▸ **PROBLEM DESCRIPTION**
Copy each line below containing "Given".

▸ **RECORDED INFORMATION**
========

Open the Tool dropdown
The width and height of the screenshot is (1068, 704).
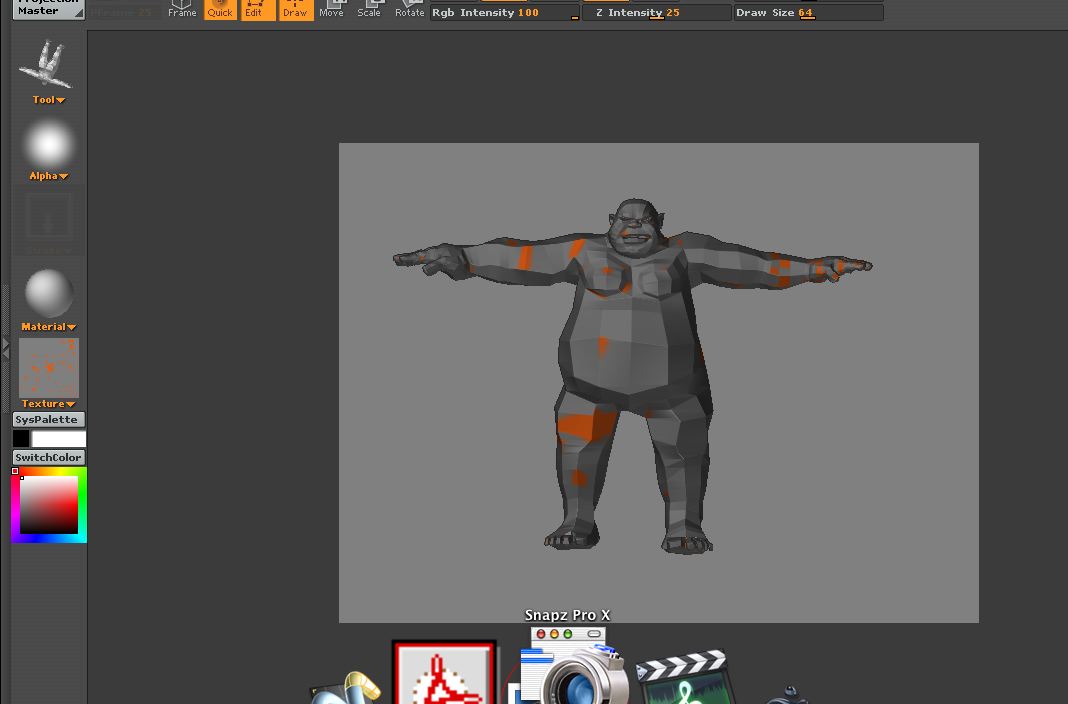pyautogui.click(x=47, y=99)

========

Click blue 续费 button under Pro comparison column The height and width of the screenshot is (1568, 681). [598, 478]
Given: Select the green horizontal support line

========

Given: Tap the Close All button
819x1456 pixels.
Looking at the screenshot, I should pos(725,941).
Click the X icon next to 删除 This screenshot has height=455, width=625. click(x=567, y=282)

========

▸ **EXPECTED ANSWER**
Given: Select the green horizontal support line
Given: Tap the Close All button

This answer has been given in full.